Avant la fin du forum, quelques bonnes nouvelles circulaient déjà. Comme la décision de Jean Claude Gandur, le président de Addx et Oryx Group, qui avait quitté le Cameroun en 1997, de revenir s’implanter pour mettre en valeur les opportunités camerounaises, comme il le fait déjà en Sierra Leone dans la production du bioéthanol. Cette expérience de production de 100 000 tonnes par an pour 267 millions d’euros d’investissement (plus de 175 milliards Fcfa), a reçu le certificat d’investissement socialement responsable de l’Onu. Arborescence Capital a aussi annoncé sa décision de venir au Cameroun pour y développer un projet de 50 MW de production de l’énergie solaire et 50 MW de l’énergie éolienne.

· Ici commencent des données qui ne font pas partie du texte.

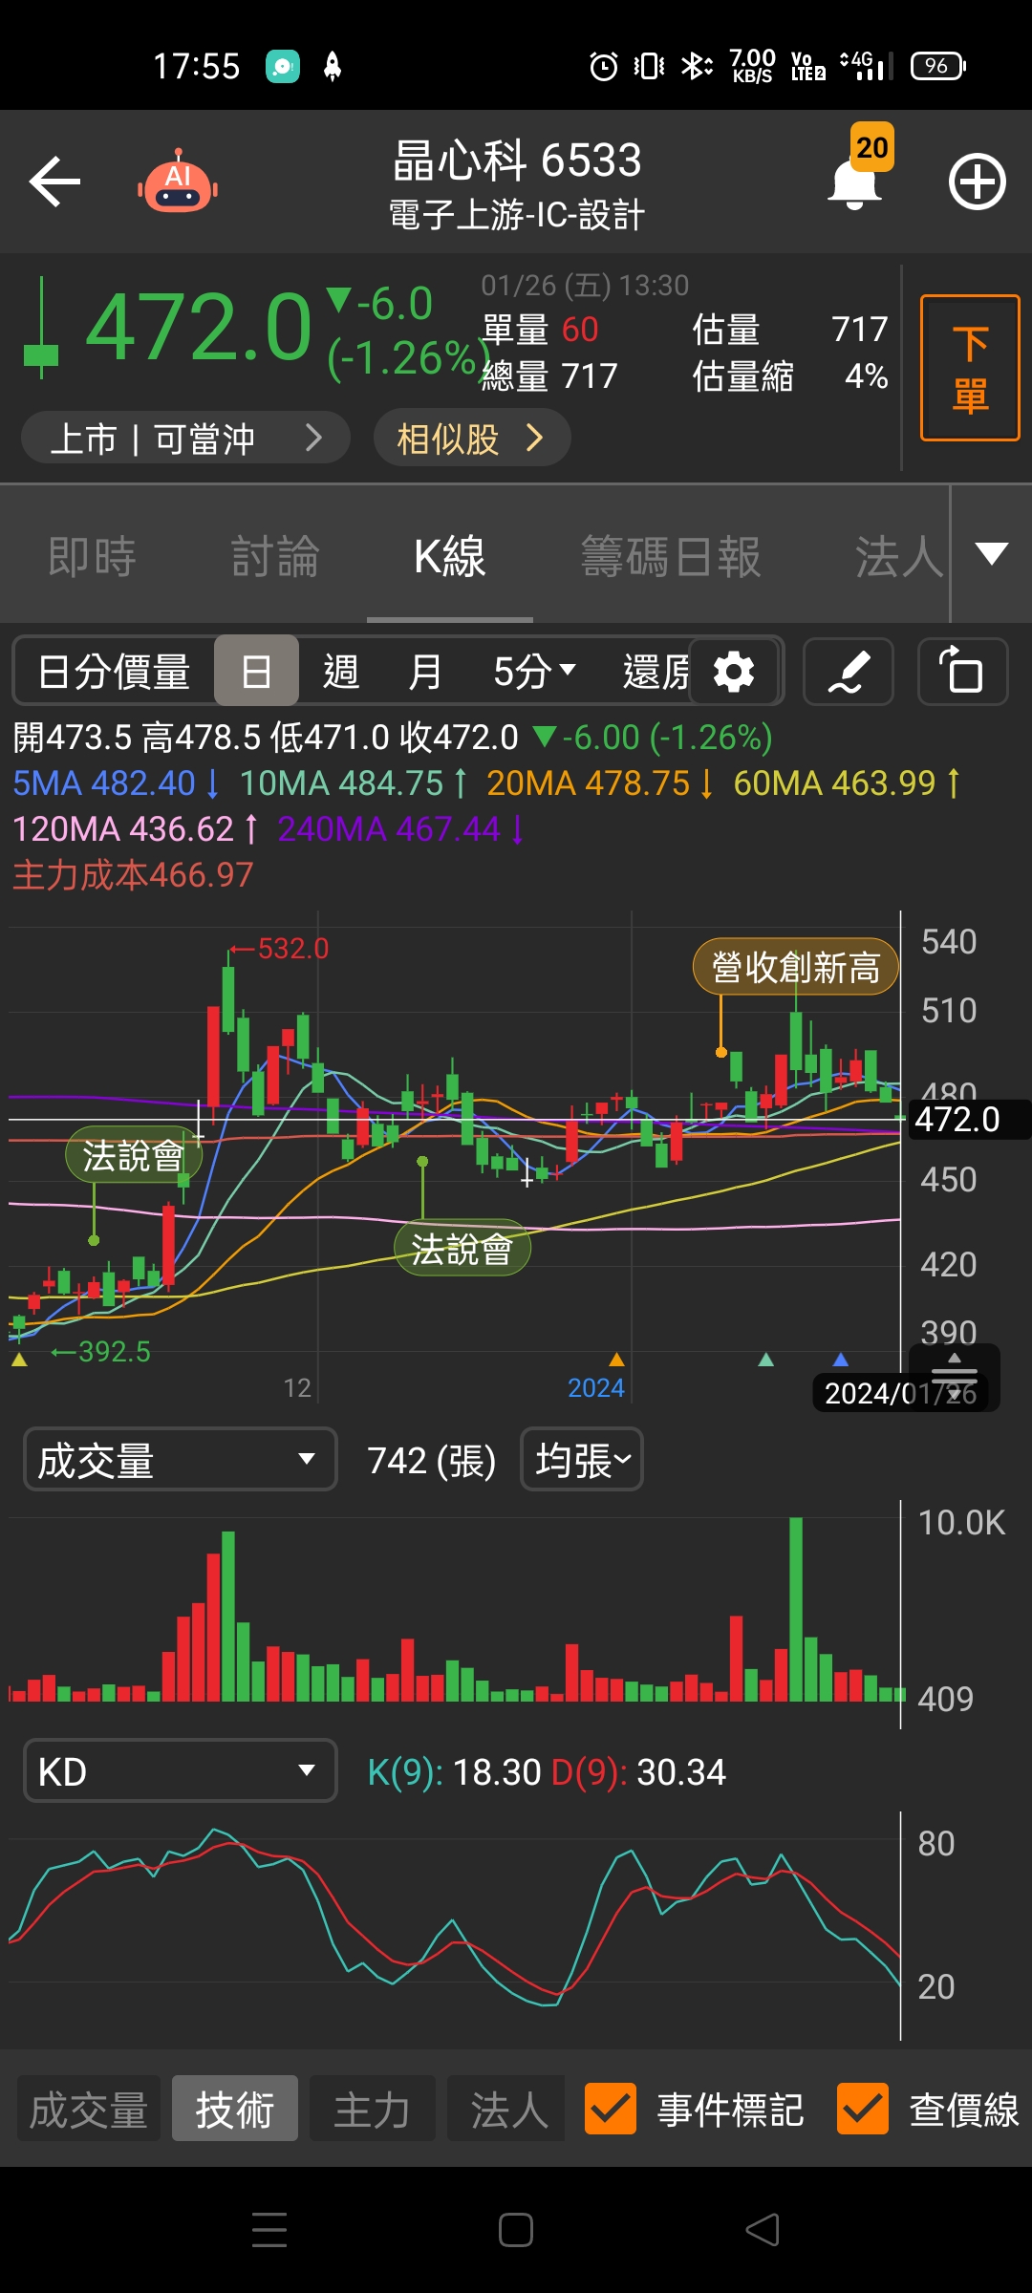Expand more tabs with the triangle arrow
Viewport: 1032px width, 2293px height.
click(x=991, y=554)
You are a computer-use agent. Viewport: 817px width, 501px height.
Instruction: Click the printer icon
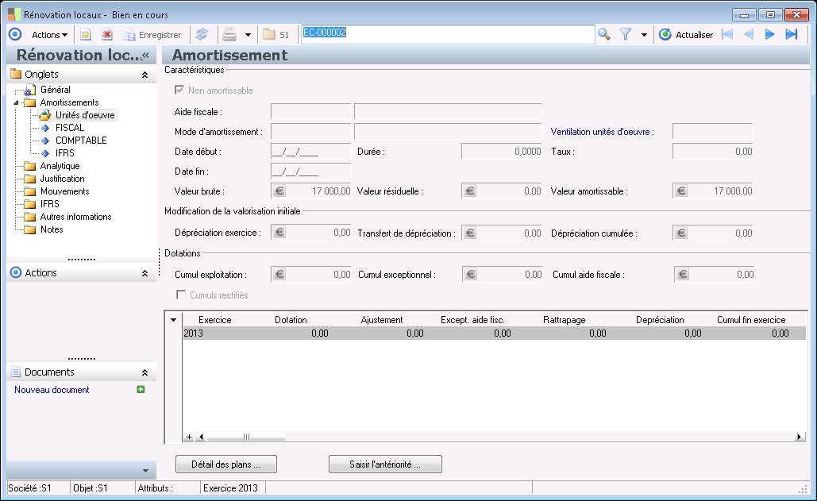coord(229,34)
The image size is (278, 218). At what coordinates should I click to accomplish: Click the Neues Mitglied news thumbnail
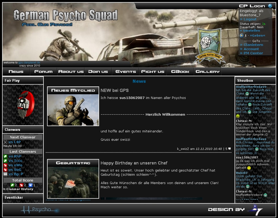click(x=73, y=110)
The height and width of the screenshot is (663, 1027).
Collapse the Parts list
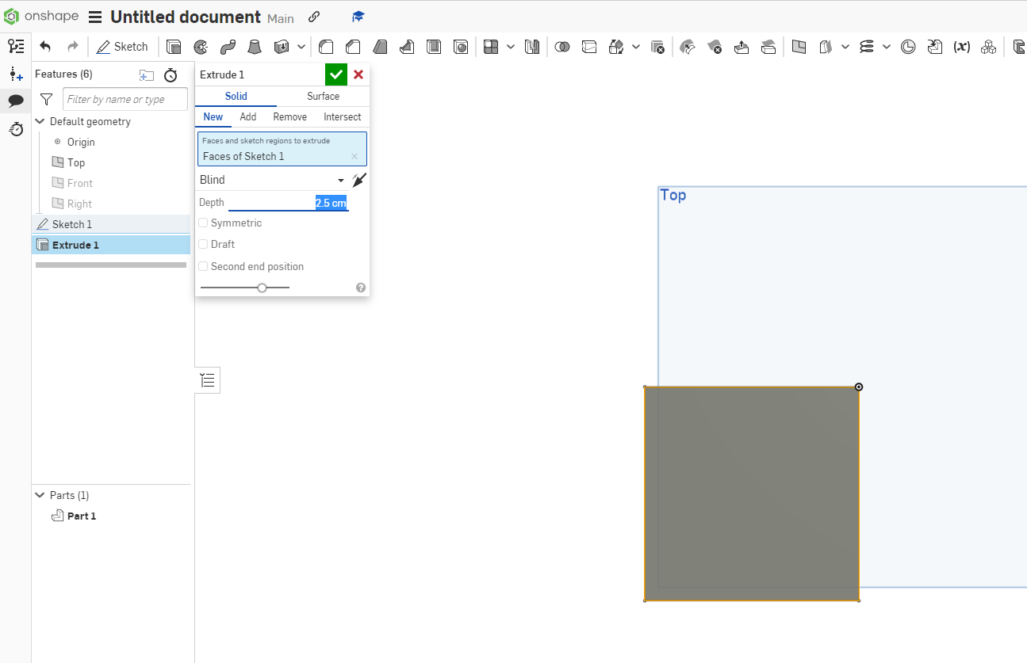[40, 495]
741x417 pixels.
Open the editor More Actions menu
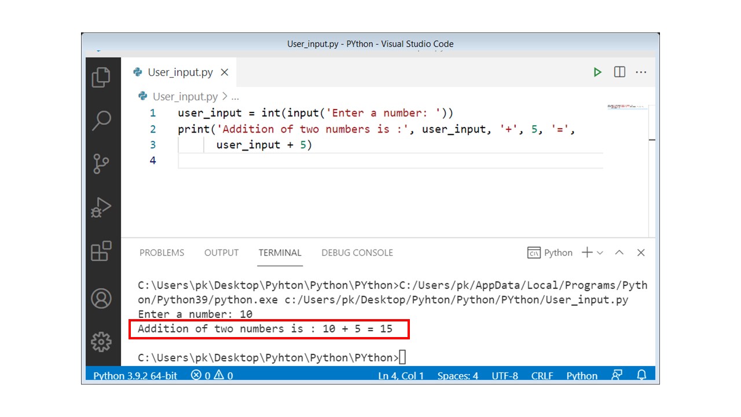(641, 72)
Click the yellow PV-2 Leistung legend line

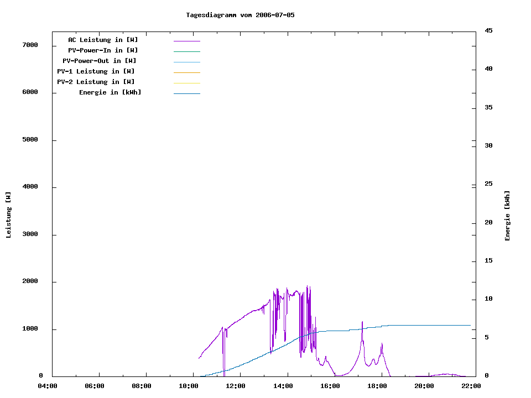tap(186, 83)
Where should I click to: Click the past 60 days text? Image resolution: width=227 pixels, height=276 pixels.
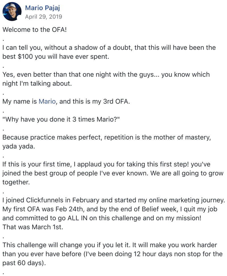24,263
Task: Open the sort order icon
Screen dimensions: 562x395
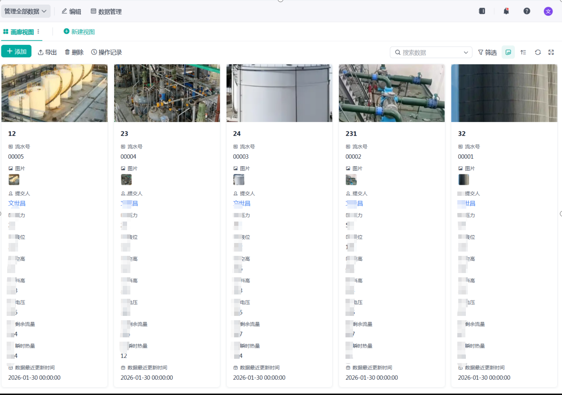Action: pos(523,52)
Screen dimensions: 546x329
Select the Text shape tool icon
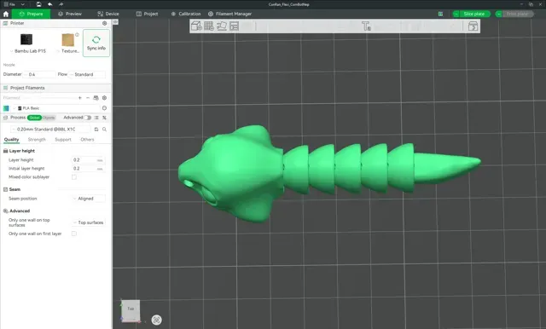[366, 26]
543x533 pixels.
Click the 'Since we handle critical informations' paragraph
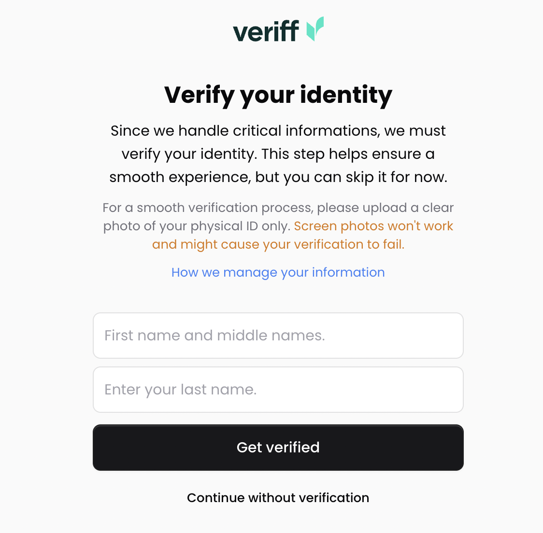pyautogui.click(x=278, y=154)
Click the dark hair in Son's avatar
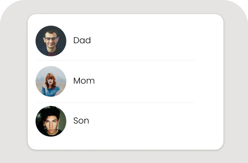This screenshot has width=248, height=163. 51,113
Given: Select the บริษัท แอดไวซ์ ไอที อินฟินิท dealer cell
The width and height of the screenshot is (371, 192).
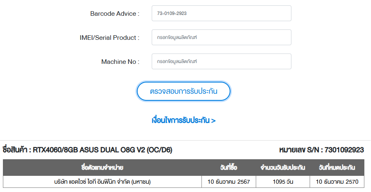Looking at the screenshot, I should point(102,182).
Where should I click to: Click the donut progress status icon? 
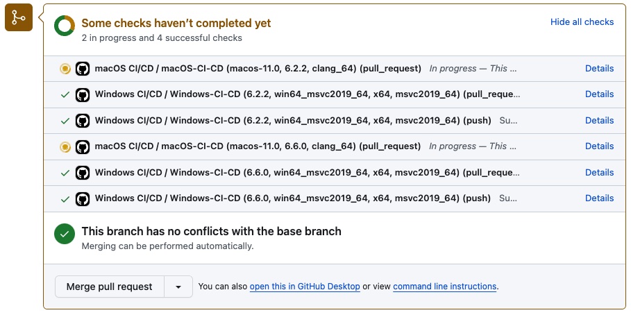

D’autres contacts ont été pris pour connecter le secteur camerounais de la microfinance aux fonds d’investissement suisses spécialisés tels que Symbiotics ou Blue Orchard. Les Suisses de Swiss Mining Resources sont particulièrement intéressés par le secteur éponyme. Deux autres projets de haute technologie seront bientôt implantés au Cameroun. Un projet de l’université de Californie, qui prévoit de bâtir un campus et un centre de recherche du nom de « Centrer for Integrative Development » sur les nouvelles technologies de développement durable et un projet de l’Ecole polytechnique fédérale de Lausanne (Epfl), déjà en action en partenariat avec l’Ecole polytechnique de Yaoundé, vise à créer à Yaoundé un incubateur de start-ups spécialisées dans les énergies, appliquées au secteur de la santé. Dès ce mois d’octobre certains de ces investisseurs seront au Cameroun. Genève n’était pas un show pour rien.